Use Design Thinking to Develop Better Leaders

Improving leadership skills could depend on the same thing that drives business success in today’s economy — innovation.

Design thinking, a user-centric method to identify and solve problems, isn’t a widely used approach to learning programs, but if the professors at the University of Michigan’s Ross School of Business have their way, it will soon become the norm.

At its core, design thinking is “essentially a movement that happened when (design firm) Ideo hired a social psychologist who had an anthropology background,” said Ross associate professor Jeffrey Sanchez-Burks. “It’s more than a buzzword. Design thinking is really grounded in well-established practices and research.”

Instead of looking at what assets a company has to create a product, leaders who use design thinking first ask what their clients require and then identify how the organization can fulfill those needs. Research, interviews and first-person observation identify problems that need solving, which in turn inform the products and services a company develops using creative thinking and diverse perspectives.

For learning, design thinking applies to how programs are developed and delivered. At Ross, executive education programs not only teach design thinking, but they also use it to create their programs.

The approach helps leaders by removing the taboo of creativity, Sanchez-Burks said. It “shrinks innovation to something that doesn’t require a massive strategic change in an organization, but can be applied every day; from how might we better communicate within a team to how might we increase our ability to identify new market potentials and trends.”

That’s a major advantage in a market that thrives on new and reinvented products and services. Organizations that innovate have an edge on competitors both at home and internationally, and design thinking only adds to that competitive advantage, Sanchez-Burks said.

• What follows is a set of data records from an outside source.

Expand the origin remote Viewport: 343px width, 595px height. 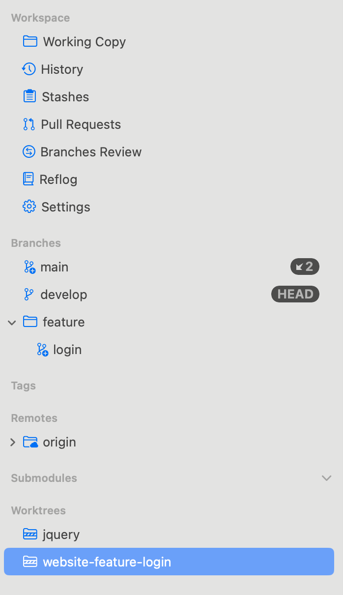tap(13, 442)
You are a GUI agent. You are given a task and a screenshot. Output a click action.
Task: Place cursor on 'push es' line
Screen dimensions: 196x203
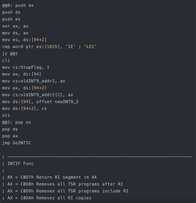pyautogui.click(x=11, y=19)
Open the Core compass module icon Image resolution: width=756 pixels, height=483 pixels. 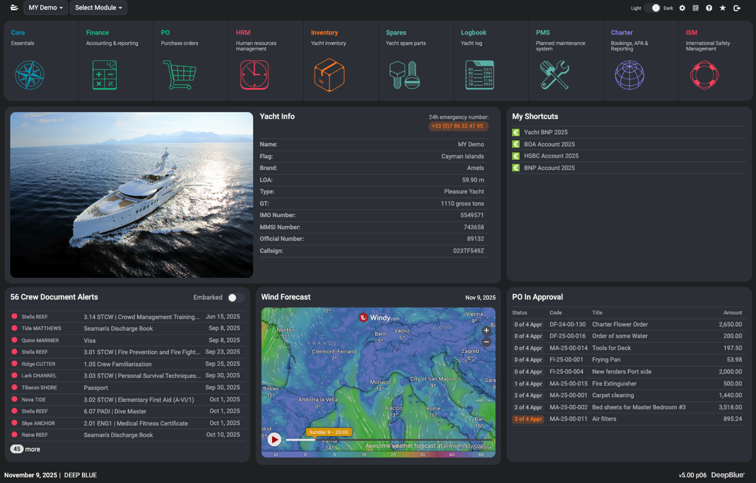point(30,75)
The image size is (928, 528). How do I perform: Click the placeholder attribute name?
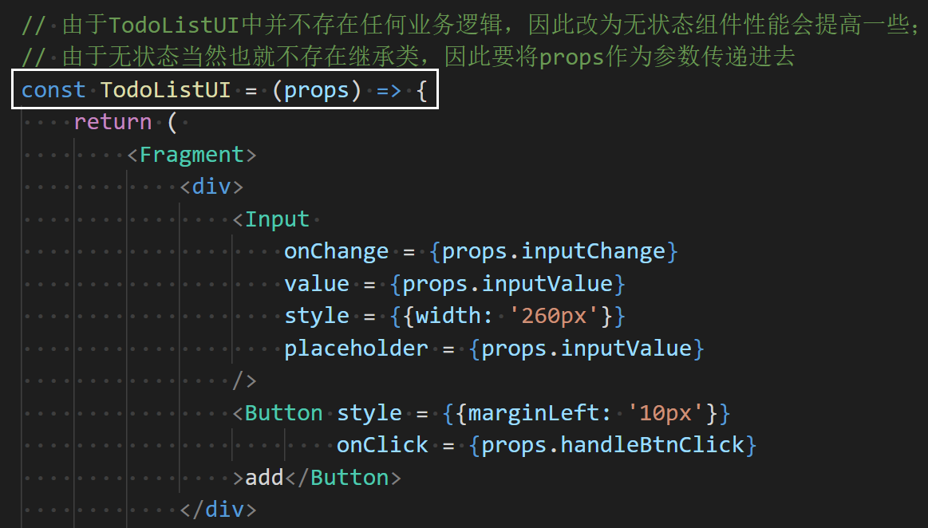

One way design thinking improves innovation is by encouraging leaders to tap their own experiences. For example, a female engineer working for a company that wants to create phones attractive to women would be valuable because she understands the target audience and is an engineer. Often, Sanchez-Burks said personal experiences are put aside at work, which could make it hard for the female engineer to bring valuable knowledge to the brainstorming table. With a design thinking approach, however, leaders unlock resources by encouraging employees to bridge the personal and the professional.

It also gets leaders to see problems through others’ eyes via research and observation. At Ross, that’s exactly what happened when it created a new portfolio of executive education programs.

“We had a program in place, and it was doing well, but we weren’t sure it was the best we could offer,” said Scott DeRue, Ross’ associate dean of executive education. “We went out and immersed ourselves to understand the needs of high potentials in today’s world.”

They found a need for more connection between what was taught and what participants were experiencing at their companies. Design thinking led to more simulations, action-based projects, teamwork and follow-up programs, all of which help the learning process during and after the program ends. Today, participants have an opportunity to create their own business solutions, which they can take back to work with them, as well as an action plan to reconnect with classmates to help reinforce what’s been learned.

“People in our programs have expectations coming into it,” Sanchez-Burks said. “We’re finding a greater alignment in what we’re delivering and their expectations in large part because we’ve done due-diligence to understand their perspectives.”